## QOTD: total unimodularity

### May 8, 2012

I started reading Matousek’s discrete geometry book. Specifically, chapter 12 on applications of high-dimensional polytopes. Mostly because he apparently draws a connection between graphs and the Brunn-Minkowski theory, and I’m interested to see exactly what that connection is and if it has any interesting implications.

I just finished the proof of the weak perfect graph conjecture (it’s been a while since I read a nontrivial pure math proof, so I haven’t actually *digested* it entirely). Now I’m on the exercises for that portion. So, here’s an interesting question involving the concept of total unimodularity, which is apparently one of those foundational concepts in an area called polyhedral combinatorics.
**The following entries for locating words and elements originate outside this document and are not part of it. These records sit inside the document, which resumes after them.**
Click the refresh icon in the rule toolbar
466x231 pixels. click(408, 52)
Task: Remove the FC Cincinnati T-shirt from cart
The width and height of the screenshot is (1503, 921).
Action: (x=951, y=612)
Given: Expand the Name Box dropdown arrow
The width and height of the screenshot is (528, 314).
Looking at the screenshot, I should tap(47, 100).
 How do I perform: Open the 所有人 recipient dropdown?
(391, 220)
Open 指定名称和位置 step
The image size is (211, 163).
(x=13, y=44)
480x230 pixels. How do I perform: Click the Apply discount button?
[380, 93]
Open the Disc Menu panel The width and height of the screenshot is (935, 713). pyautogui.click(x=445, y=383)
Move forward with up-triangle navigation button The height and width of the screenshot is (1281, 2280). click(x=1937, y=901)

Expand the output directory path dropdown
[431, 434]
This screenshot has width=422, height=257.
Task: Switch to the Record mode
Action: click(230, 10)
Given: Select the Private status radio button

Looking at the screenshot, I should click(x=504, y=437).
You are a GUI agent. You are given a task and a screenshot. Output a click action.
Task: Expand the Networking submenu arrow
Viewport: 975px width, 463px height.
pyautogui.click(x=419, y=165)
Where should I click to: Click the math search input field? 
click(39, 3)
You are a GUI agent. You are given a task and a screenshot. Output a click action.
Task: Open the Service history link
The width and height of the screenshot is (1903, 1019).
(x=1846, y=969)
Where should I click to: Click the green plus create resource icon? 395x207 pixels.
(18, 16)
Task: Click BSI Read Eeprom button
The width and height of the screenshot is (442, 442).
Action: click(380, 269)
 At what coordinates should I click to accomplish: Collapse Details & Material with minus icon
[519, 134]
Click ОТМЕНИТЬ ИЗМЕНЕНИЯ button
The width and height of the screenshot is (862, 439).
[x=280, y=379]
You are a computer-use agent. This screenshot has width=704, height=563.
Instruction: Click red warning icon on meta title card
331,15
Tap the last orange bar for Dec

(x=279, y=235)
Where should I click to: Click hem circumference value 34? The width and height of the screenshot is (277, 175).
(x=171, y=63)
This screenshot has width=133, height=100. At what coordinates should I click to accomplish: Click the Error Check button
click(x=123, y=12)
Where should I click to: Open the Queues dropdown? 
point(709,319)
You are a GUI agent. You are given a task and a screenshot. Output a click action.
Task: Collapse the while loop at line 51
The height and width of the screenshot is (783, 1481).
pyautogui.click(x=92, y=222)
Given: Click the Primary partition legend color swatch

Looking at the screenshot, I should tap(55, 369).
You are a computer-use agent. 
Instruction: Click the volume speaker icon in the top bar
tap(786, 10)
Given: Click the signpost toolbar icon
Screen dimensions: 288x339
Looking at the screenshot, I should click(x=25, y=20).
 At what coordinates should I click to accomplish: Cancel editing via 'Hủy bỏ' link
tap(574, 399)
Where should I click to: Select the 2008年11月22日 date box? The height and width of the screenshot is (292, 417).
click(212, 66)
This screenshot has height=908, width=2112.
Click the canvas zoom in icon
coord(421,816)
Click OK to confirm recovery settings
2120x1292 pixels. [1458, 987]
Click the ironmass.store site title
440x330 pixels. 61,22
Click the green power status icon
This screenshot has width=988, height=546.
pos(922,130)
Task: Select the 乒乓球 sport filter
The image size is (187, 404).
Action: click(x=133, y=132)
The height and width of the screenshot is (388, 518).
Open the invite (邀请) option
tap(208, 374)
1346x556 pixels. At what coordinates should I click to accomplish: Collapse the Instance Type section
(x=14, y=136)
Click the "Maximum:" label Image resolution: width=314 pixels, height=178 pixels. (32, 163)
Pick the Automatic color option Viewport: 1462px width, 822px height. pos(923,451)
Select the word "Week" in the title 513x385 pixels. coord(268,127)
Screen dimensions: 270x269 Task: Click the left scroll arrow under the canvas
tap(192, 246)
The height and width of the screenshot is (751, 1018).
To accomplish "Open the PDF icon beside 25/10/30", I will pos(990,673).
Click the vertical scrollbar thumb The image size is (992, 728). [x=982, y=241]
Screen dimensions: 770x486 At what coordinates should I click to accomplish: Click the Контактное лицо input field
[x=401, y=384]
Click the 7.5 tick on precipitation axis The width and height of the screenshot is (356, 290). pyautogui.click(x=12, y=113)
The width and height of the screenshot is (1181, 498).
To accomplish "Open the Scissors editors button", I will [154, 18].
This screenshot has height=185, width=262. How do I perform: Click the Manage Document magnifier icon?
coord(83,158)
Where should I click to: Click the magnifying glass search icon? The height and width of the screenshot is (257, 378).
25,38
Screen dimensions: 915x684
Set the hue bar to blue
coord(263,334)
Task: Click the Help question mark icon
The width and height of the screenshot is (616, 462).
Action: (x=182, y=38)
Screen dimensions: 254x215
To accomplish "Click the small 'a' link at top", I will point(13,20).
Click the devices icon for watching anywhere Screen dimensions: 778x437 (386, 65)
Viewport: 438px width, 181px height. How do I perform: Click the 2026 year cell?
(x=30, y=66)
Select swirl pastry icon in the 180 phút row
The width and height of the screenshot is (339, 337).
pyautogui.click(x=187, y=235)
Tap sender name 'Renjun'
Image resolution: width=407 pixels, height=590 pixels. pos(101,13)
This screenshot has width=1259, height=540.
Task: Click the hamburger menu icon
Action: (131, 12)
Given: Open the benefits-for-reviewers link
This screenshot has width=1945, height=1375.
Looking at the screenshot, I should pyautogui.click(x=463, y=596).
A matrix \(\mat{A}\) is called totally unimodular if every square submatrix of \(\mat{A}\) has determinant 0 or \(\pm 1.\) The question is to show that every nonsingular totally unimodular \(n \times n\) matrix maps the lattice \(\mathbb{Z}^n\) bijectively onto itself.

**Update (solution)**

It’s easy peasy. Clearly each entry of \(\mat{A}\) is in \(\{-1,0,1\}\), so \(\mat{A}\) maps \(\mathbb{Z}^n\) into itself. The fact that the mapping is bijective follows easily from Cramer’s rule, the fact that \(|\mathrm{det}(\mat{A})| = 1,\) and the fact that all the minors of \(\mat{A}\) are integral.